__Data shown__
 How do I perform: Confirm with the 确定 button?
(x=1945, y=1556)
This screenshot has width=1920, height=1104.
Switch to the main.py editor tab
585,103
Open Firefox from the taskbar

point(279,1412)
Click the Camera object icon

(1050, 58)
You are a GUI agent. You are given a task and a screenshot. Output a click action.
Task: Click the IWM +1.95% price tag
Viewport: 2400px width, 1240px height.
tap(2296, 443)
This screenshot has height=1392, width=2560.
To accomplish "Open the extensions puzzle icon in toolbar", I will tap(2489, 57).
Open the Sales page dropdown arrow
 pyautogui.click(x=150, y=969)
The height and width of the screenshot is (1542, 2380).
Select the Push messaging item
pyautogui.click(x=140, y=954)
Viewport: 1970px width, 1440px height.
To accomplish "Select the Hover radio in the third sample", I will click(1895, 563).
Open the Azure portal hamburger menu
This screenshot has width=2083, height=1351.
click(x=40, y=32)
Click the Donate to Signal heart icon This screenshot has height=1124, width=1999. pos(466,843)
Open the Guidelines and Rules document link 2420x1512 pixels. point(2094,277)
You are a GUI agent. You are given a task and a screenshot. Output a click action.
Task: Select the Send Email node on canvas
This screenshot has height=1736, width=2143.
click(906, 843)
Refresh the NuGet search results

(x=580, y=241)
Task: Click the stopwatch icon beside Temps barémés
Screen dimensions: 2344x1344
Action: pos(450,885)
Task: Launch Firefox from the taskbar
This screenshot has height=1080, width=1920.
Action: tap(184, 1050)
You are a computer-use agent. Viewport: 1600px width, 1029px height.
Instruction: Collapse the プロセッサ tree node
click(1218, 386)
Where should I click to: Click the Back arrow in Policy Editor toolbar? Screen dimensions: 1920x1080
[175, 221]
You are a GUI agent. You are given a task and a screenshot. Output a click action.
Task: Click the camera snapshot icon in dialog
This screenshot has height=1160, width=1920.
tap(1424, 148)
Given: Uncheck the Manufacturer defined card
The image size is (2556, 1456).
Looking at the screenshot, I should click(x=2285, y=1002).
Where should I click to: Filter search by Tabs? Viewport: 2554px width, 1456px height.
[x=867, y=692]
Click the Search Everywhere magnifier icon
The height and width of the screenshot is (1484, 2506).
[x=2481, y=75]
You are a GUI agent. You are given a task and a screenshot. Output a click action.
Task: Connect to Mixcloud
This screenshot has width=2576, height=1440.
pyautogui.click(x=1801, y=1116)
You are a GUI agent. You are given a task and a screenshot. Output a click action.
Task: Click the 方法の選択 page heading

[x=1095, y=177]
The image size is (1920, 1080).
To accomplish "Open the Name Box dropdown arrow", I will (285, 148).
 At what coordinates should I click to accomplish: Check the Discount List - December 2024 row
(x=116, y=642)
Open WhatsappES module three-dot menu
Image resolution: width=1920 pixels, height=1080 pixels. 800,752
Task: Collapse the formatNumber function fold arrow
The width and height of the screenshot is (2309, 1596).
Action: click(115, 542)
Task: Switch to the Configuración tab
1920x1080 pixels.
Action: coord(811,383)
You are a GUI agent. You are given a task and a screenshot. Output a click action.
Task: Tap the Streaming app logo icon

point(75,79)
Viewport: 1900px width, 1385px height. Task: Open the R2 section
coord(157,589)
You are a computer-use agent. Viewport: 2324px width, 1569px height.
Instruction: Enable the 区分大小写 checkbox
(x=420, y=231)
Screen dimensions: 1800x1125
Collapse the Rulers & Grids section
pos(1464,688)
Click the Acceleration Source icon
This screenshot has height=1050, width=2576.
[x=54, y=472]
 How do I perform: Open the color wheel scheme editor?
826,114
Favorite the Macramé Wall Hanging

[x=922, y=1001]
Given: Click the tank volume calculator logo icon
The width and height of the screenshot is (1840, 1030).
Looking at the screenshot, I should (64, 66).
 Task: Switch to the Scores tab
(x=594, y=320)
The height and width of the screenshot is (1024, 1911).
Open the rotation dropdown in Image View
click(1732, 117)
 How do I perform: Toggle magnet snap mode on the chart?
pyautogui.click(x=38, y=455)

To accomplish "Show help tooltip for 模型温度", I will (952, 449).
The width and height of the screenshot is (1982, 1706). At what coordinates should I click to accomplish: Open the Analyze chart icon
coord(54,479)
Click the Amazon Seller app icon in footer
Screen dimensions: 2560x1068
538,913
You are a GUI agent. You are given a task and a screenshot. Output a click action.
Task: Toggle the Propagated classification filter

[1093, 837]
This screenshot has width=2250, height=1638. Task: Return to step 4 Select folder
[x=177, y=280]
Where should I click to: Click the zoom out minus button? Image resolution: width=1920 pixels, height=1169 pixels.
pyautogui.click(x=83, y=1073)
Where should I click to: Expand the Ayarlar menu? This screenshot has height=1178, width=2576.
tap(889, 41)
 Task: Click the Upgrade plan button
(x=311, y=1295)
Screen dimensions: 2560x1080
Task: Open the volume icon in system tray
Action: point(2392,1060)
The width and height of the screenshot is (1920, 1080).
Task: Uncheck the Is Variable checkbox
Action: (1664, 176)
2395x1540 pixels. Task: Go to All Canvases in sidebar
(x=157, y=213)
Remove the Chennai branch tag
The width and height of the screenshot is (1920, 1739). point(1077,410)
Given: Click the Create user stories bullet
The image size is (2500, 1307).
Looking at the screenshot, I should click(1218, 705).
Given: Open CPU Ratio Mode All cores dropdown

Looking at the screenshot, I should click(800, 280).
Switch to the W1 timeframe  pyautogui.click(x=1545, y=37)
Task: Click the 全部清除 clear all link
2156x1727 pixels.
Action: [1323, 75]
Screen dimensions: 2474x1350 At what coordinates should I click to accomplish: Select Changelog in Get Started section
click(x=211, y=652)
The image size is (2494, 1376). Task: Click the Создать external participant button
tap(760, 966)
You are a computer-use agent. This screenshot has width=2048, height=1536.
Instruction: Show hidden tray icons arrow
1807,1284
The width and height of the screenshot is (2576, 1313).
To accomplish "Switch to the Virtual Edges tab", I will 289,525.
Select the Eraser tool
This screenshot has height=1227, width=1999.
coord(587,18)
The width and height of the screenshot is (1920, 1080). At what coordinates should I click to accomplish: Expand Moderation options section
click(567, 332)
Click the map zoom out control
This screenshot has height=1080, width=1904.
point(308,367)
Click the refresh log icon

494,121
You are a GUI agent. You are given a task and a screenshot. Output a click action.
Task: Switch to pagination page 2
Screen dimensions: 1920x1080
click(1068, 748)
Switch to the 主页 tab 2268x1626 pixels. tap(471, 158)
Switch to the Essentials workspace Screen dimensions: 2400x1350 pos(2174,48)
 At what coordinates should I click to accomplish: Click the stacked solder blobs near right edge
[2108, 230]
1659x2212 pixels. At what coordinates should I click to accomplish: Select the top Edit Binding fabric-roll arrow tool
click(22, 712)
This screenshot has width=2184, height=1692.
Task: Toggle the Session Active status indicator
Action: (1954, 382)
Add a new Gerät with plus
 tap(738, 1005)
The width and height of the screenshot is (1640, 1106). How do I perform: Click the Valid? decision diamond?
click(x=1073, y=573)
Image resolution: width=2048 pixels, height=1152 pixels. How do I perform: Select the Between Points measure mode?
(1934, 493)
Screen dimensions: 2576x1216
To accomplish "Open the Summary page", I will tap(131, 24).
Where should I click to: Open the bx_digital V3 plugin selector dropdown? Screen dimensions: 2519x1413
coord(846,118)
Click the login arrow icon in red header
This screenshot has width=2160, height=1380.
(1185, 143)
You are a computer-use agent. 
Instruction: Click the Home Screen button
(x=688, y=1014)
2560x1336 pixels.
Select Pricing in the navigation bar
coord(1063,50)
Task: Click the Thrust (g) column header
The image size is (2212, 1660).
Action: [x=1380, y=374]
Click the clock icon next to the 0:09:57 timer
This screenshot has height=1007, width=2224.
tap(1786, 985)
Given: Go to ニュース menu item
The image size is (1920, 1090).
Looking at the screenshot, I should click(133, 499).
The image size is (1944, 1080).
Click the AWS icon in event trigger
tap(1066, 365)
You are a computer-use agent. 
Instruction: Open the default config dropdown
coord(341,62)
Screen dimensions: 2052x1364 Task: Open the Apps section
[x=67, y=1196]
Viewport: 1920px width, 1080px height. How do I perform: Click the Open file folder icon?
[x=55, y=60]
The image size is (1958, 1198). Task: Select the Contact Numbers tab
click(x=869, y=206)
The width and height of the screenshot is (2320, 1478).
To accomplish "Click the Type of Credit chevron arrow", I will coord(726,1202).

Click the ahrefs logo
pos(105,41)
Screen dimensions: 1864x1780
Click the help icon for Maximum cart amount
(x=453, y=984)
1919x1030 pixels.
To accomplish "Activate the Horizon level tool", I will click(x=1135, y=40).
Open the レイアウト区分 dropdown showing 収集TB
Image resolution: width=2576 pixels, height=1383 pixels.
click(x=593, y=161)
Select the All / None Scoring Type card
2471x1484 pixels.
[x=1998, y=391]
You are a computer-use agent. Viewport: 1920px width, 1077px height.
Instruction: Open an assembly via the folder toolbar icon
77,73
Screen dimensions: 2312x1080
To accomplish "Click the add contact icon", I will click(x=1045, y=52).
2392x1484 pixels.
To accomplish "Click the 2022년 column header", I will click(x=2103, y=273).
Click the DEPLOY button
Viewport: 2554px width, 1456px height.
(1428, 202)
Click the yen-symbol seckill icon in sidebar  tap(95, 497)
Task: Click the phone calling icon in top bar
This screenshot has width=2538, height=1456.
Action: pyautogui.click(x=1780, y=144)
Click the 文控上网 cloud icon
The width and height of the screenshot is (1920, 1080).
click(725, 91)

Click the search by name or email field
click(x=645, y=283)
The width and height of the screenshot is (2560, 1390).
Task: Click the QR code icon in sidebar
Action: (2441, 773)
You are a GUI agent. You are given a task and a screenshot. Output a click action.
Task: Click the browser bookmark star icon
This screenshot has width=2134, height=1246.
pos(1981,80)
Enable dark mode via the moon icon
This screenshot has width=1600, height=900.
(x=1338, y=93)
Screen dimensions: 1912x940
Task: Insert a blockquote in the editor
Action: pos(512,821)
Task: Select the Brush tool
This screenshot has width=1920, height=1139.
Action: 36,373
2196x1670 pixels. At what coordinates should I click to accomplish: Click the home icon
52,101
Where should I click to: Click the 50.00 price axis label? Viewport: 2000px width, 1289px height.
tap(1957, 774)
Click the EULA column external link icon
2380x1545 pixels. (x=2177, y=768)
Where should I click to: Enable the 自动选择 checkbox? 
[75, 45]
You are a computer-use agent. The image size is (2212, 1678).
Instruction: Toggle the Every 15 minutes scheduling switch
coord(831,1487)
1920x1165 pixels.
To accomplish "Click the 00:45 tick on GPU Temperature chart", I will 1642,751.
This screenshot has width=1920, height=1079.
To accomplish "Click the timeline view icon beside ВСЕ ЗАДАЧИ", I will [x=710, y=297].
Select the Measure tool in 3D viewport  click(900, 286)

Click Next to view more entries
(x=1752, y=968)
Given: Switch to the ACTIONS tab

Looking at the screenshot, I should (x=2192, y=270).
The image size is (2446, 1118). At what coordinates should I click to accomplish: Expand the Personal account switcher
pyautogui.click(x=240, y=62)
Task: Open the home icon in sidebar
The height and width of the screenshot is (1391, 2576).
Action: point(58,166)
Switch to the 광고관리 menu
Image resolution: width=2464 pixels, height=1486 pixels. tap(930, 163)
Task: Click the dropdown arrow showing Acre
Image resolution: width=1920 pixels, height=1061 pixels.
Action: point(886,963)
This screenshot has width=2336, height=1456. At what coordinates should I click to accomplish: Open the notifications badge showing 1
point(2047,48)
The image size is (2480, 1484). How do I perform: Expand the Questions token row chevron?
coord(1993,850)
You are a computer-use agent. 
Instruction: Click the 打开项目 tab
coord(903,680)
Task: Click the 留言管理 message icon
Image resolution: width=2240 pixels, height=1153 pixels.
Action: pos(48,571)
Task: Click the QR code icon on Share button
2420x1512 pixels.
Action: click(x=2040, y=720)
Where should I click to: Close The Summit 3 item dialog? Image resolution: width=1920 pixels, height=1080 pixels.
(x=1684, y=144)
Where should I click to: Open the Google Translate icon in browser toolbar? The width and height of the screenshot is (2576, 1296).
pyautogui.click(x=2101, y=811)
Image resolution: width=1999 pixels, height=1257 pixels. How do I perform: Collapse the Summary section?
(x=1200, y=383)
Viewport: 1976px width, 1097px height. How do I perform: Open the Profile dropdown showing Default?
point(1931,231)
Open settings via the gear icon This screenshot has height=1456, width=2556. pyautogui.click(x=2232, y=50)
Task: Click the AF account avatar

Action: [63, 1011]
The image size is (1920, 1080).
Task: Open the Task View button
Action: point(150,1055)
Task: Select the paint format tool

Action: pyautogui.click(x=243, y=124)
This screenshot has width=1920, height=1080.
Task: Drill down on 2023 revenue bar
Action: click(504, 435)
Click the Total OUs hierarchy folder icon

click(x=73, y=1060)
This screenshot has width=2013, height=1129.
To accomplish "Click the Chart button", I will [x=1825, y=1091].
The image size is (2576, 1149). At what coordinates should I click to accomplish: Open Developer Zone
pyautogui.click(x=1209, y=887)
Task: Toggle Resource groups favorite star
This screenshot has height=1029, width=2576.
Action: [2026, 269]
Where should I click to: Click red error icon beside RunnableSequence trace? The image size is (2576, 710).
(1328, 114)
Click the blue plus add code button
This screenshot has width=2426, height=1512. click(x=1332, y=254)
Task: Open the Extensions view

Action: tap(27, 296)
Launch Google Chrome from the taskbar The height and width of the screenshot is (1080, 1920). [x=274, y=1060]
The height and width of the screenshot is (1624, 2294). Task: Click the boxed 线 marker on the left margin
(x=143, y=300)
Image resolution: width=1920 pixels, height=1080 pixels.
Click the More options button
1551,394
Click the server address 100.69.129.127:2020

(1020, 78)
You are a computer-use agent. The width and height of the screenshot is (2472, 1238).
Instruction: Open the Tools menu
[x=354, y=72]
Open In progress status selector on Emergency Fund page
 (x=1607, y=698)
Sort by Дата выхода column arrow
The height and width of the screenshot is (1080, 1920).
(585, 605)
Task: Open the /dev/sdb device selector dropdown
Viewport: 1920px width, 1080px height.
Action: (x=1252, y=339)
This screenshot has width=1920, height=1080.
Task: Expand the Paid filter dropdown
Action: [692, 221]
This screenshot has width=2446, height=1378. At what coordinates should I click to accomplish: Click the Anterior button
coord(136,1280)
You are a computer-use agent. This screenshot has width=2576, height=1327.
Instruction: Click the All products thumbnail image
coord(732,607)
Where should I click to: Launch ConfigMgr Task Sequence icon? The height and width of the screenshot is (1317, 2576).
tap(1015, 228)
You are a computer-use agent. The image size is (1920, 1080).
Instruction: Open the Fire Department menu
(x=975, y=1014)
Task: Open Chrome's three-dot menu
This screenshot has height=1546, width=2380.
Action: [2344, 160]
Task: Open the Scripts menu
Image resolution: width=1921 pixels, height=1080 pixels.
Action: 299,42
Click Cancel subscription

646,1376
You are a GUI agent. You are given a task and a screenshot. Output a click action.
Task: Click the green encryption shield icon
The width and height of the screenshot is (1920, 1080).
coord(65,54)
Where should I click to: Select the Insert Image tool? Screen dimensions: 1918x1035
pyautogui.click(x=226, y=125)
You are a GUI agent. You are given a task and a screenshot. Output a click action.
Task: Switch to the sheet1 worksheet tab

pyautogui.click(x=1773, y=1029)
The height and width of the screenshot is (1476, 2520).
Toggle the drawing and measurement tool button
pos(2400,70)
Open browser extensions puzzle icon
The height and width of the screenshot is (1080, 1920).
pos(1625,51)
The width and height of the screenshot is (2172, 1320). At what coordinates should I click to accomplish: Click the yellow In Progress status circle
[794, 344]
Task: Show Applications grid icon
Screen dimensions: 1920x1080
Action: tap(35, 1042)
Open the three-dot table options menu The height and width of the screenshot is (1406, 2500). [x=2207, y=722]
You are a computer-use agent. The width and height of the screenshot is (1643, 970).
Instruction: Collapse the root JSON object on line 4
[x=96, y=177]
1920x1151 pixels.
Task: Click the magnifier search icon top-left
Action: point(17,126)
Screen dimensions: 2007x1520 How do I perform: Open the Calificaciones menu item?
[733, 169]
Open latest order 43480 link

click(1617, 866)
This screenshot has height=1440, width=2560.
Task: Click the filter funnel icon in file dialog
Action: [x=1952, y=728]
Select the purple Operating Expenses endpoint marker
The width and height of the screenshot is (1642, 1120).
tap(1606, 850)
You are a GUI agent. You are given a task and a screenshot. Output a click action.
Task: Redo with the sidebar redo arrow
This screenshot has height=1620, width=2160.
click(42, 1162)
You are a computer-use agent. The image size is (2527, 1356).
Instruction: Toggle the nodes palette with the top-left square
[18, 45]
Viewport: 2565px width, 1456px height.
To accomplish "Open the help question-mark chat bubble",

__Instructions for the task__
An exact copy of the data is needed, running from its first line through the line that holds "This screenshot has height=1392, width=2560.", and nothing beyond that.

__Response box__
 How do I perform: Confirm with the 确定 button?
(x=1945, y=1556)
This screenshot has width=1920, height=1104.
Switch to the main.py editor tab
585,103
Open Firefox from the taskbar

point(279,1412)
Click the Camera object icon

(1050, 58)
You are a GUI agent. You are given a task and a screenshot. Output a click action.
Task: Click the IWM +1.95% price tag
Viewport: 2400px width, 1240px height.
tap(2296, 443)
This screenshot has height=1392, width=2560.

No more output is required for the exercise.